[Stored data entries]
--- --- ---

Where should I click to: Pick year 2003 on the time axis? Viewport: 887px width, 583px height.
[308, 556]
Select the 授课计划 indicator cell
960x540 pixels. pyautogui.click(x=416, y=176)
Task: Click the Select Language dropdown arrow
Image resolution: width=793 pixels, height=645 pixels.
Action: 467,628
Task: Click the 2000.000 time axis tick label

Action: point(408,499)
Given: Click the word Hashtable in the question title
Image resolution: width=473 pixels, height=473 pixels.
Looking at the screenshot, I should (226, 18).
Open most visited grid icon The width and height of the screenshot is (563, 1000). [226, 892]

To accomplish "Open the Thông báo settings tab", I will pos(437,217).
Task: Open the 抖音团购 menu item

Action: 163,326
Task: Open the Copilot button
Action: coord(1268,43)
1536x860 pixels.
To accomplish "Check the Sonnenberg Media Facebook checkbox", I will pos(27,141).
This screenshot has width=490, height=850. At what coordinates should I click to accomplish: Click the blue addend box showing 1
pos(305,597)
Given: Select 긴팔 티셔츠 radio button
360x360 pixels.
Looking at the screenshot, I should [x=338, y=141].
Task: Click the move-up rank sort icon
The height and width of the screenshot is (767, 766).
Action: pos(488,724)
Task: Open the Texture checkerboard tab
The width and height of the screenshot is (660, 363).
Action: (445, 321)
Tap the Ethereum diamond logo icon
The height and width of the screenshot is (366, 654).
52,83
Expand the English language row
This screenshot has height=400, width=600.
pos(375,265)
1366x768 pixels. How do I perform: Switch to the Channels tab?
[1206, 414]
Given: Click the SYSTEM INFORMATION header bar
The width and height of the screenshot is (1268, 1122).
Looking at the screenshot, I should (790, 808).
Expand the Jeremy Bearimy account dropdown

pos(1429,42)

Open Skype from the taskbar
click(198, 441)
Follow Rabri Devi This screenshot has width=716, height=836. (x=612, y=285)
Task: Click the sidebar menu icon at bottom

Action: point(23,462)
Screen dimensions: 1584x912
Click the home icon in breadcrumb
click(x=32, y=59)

--- --- ---

* Activity
Your answer must be an exact copy of all the entries.

* Solution to this task
Where should I click to: Pick year 2003 on the time axis? Viewport: 887px width, 583px height.
[308, 556]
Select the 授课计划 indicator cell
960x540 pixels. pyautogui.click(x=416, y=176)
Task: Click the Select Language dropdown arrow
Image resolution: width=793 pixels, height=645 pixels.
Action: 467,628
Task: Click the 2000.000 time axis tick label

Action: point(408,499)
Given: Click the word Hashtable in the question title
Image resolution: width=473 pixels, height=473 pixels.
Looking at the screenshot, I should (226, 18).
Open most visited grid icon The width and height of the screenshot is (563, 1000). [226, 892]

To accomplish "Open the Thông báo settings tab", I will pos(437,217).
Task: Open the 抖音团购 menu item

Action: 163,326
Task: Open the Copilot button
Action: coord(1268,43)
1536x860 pixels.
To accomplish "Check the Sonnenberg Media Facebook checkbox", I will pos(27,141).
This screenshot has width=490, height=850. At what coordinates should I click to accomplish: Click the blue addend box showing 1
pos(305,597)
Given: Select 긴팔 티셔츠 radio button
360x360 pixels.
Looking at the screenshot, I should [x=338, y=141].
Task: Click the move-up rank sort icon
The height and width of the screenshot is (767, 766).
Action: pos(488,724)
Task: Open the Texture checkerboard tab
The width and height of the screenshot is (660, 363).
Action: (445, 321)
Tap the Ethereum diamond logo icon
The height and width of the screenshot is (366, 654).
52,83
Expand the English language row
This screenshot has height=400, width=600.
pos(375,265)
1366x768 pixels. How do I perform: Switch to the Channels tab?
[1206, 414]
Given: Click the SYSTEM INFORMATION header bar
The width and height of the screenshot is (1268, 1122).
Looking at the screenshot, I should (790, 808).
Expand the Jeremy Bearimy account dropdown

pos(1429,42)

Open Skype from the taskbar
click(198, 441)
Follow Rabri Devi This screenshot has width=716, height=836. (x=612, y=285)
Task: Click the sidebar menu icon at bottom

Action: point(23,462)
Screen dimensions: 1584x912
Click the home icon in breadcrumb
click(x=32, y=59)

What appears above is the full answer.